Amoako Boafo's Lighter, 2018. Courtesy Phillips.
Phillips’ first New York–based auction since the COVID-19 lockdown began in March achieved $5.7 million. The “New Now” sale, which was broadcast online on September 30th from the firm’s New York saleroom, was led by Amoako Boafo, Matthew Wong, and Titus Kaphar, and garnered new auction records for eight artists, including Firelei Báez, Gina Beavers, and Mauro Perucchetti, among others. The sale also saw the secondary market debut of a number of artists, including Arcmanoro Niles, Melike Kara, and Van Hanos, all of whose works beat their low estimates. Out of 185 lots on offer, 152 sold, making for a sell-through rate of 82 percent by lot.
Top lots:
- Boafo’s Lighter (2018), continuing the breakout painter’s trend of market dominance and shattering its high estimate of $60,000 to achieve $325,000. The painting is indicative of Boafo’s signature style of vibrant, finger-painted portraiture, focusing largely on Black sitters. Boafo’s work first appeared on the secondary market in February of this year, when his painting The Lemon Bathing Suit (2019) sold at Phillips London for £675,000 ($875,144).
- Wong’s Blue Tree (2016), which more than quadrupled its high estimate of $70,000 to sell for $300,000. The late artist’s distinctive, dreamlike landscapes have seen a steady rise in market attention since his first appearance at auction in July of this year.
- Kaphar’s enigmatic tar portrait Study of the Suitor: Harper Caldwell Jr. (2011), which topped its high estimate of $50,000 to sell for $187,500. Kaphar, who joined Gagosian’s artist roster in April, has since received attention for his Time magazine cover focused on the aftermath of the police killing of George Floyd.
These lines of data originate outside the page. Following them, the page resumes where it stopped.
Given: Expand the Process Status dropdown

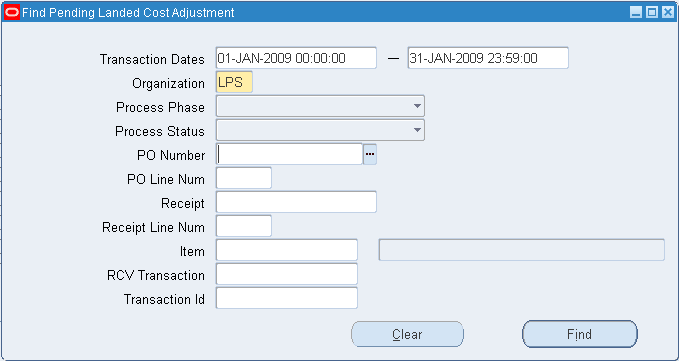Looking at the screenshot, I should click(x=320, y=130).
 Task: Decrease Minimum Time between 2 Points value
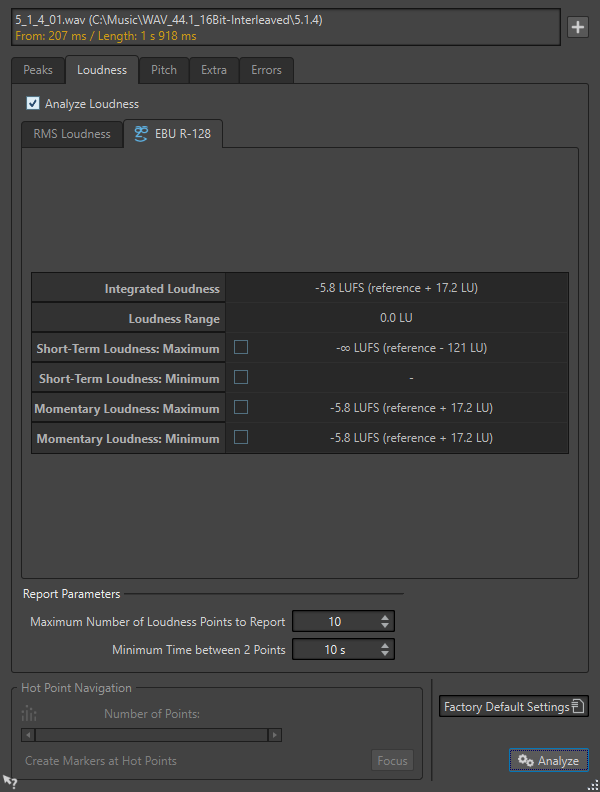[386, 654]
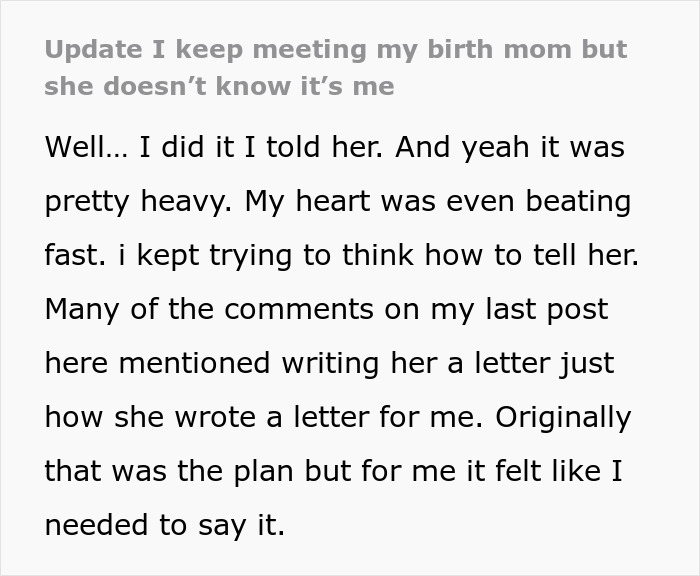Click the word "fast" starting the third line

click(x=72, y=256)
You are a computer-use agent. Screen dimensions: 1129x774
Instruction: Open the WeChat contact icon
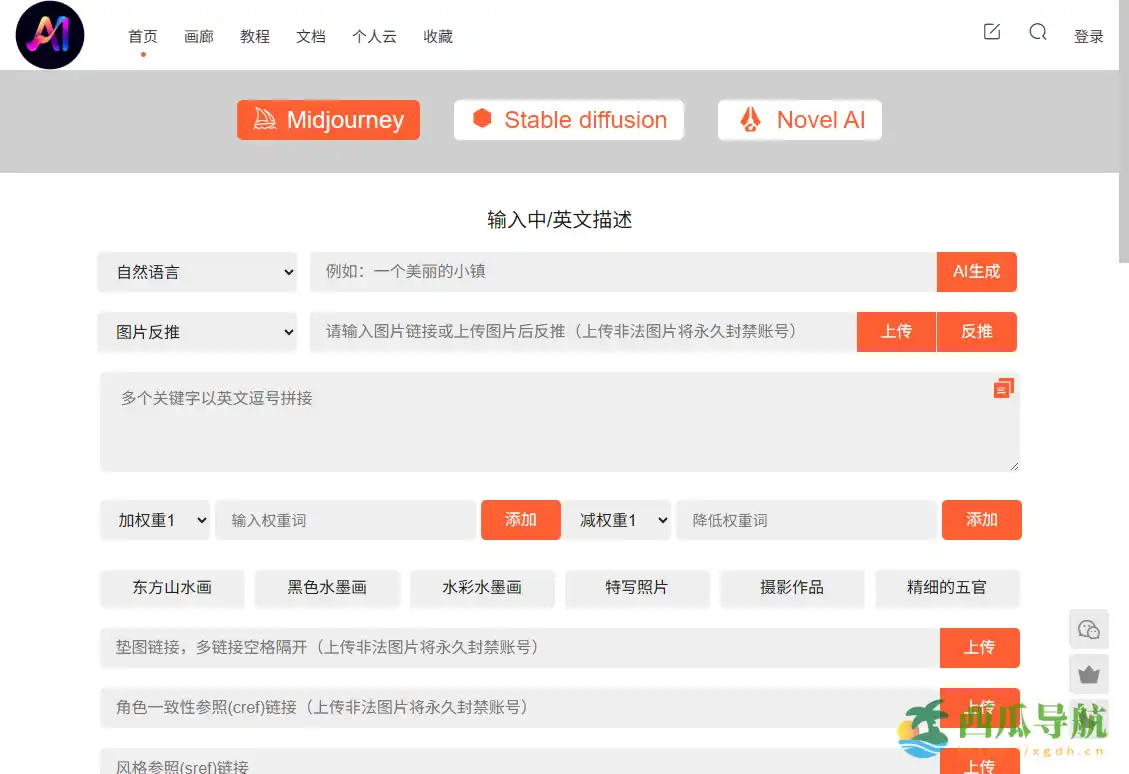point(1089,629)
Meanwhile, the auction’s eight new auction records include Báez’s Megan (lugar a dudas) (2017) which sold for $46,250, beating last year’s record of $35,000. Beavers also set a new auction record when her 2015 painting Candy Ombré Lips sold for $21,250, beating her previous record of $14,609 set earlier this year. Perucchetti nearly tripled his auction record, which previously sat at $33,750, with the sale of his 2011work Jelly Baby Family 0.9, a group of five pigmented resin figures, for $90,000.
Sam Mansour, Phillips’s head of “New Now,” New York, said of the sale:
This sale marks the first auction broadcast from Phillips’ New York saleroom in over six months and the results confirm the continued demand for emerging artists across geographies, with bidders from nearly 50 countries participating [...] Works by Amoako Boafo and Matthew Wong, who were both sold at auction for the first time in 2020, realized the top prices for the sale, each skyrocketing past their estimates. I am also happy to report that we broke eight artist records, including those for Firelei Báez, Caitlin Keogh, and Marcus Jahmal.